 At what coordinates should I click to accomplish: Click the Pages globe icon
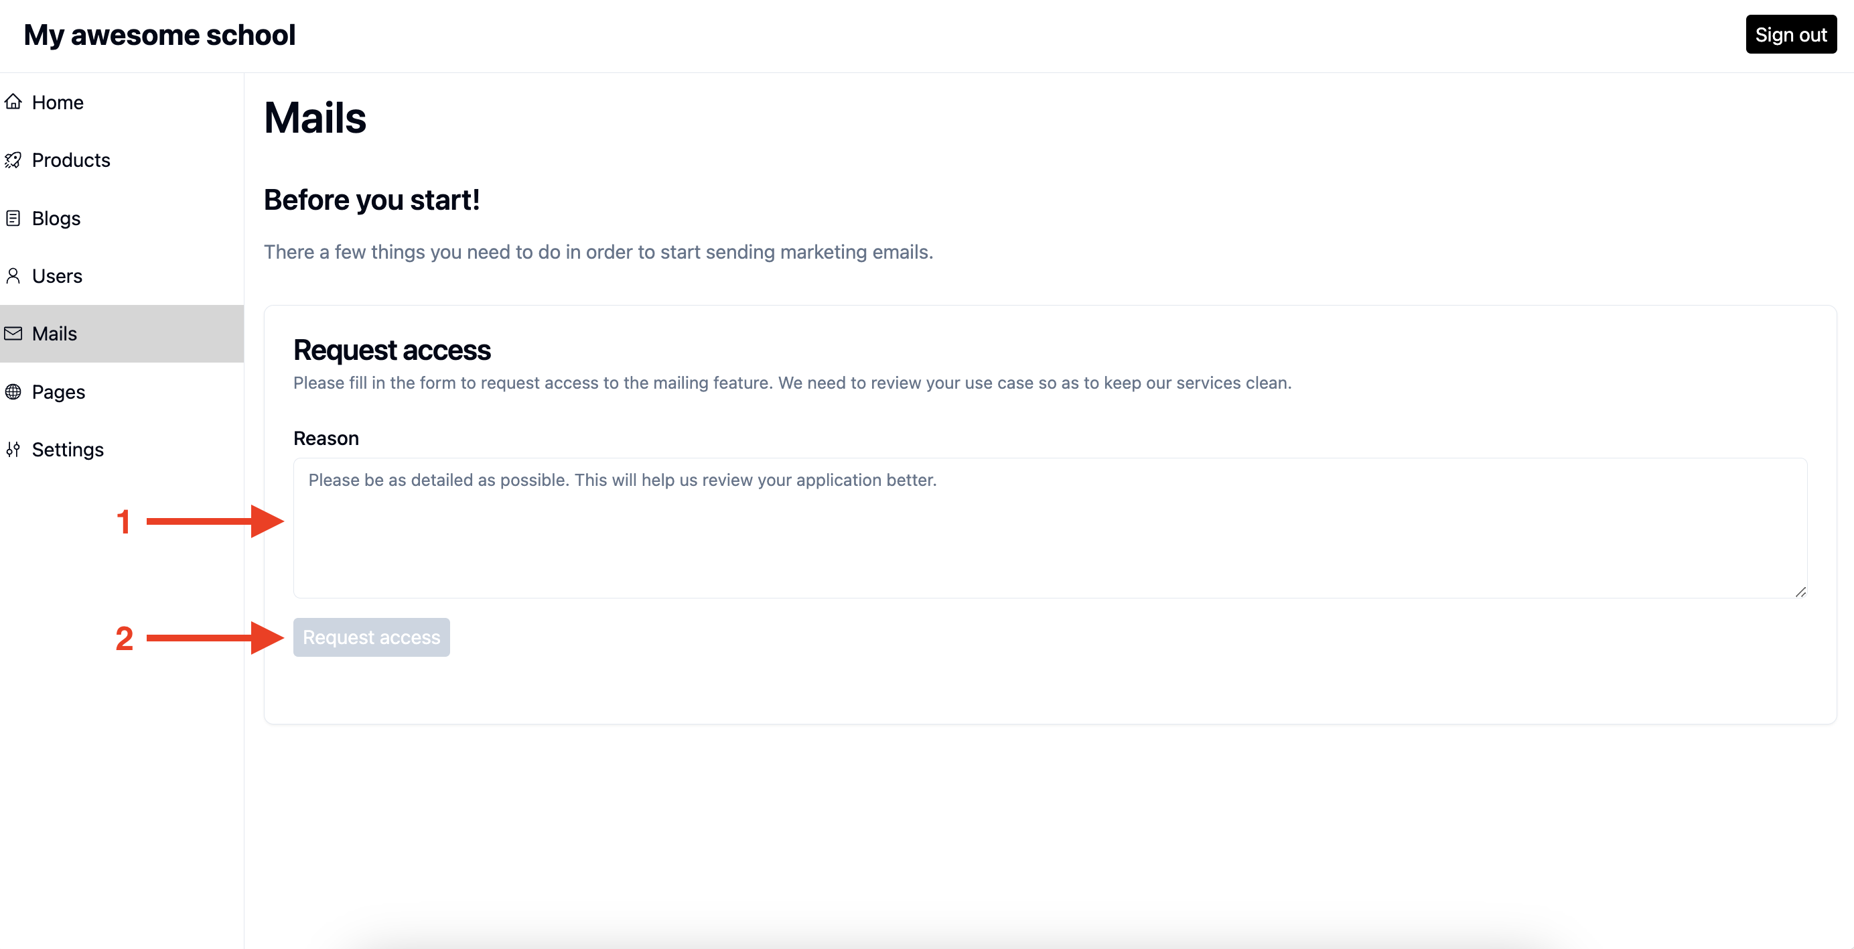(14, 391)
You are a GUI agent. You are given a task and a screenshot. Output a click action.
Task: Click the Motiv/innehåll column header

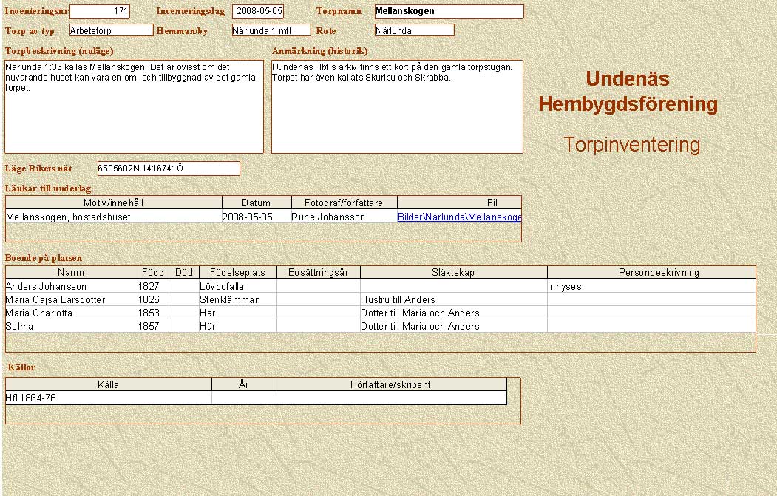(113, 203)
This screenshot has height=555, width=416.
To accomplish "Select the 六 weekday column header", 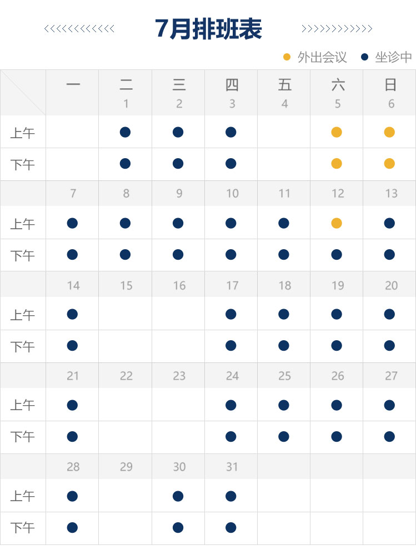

+ + +

= Exercise brief =
In the entries above, count each line containing the word "screenshot" and reply with only the count.

= Problem solution =
2